* _Problem_
Reproduce the whole listing below exactly.

* _Entries supplied_
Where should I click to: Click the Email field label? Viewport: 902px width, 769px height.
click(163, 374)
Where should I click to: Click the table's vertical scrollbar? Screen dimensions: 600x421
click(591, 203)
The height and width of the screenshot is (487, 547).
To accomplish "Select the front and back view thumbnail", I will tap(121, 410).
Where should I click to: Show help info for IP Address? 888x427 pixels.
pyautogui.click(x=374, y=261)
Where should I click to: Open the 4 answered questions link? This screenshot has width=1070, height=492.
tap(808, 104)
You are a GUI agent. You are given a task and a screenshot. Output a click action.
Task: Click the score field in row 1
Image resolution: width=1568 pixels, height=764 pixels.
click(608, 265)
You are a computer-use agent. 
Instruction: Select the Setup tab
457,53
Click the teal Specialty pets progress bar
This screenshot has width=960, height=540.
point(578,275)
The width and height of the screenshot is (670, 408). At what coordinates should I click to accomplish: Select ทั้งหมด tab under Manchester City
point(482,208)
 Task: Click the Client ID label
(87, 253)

* _Answer below_
Where should I click to: Click the Email field label? Viewport: 902px width, 769px height.
click(163, 374)
Where should I click to: Click the table's vertical scrollbar? Screen dimensions: 600x421
click(591, 203)
The height and width of the screenshot is (487, 547).
To accomplish "Select the front and back view thumbnail", I will tap(121, 410).
Where should I click to: Show help info for IP Address? 888x427 pixels.
pyautogui.click(x=374, y=261)
Where should I click to: Open the 4 answered questions link? This screenshot has width=1070, height=492.
tap(808, 104)
You are a GUI agent. You are given a task and a screenshot. Output a click action.
Task: Click the score field in row 1
Image resolution: width=1568 pixels, height=764 pixels.
click(608, 265)
You are a computer-use agent. 
Instruction: Select the Setup tab
457,53
Click the teal Specialty pets progress bar
This screenshot has width=960, height=540.
point(578,275)
The width and height of the screenshot is (670, 408). At what coordinates should I click to accomplish: Select ทั้งหมด tab under Manchester City
point(482,208)
 Task: Click the Client ID label
(87, 253)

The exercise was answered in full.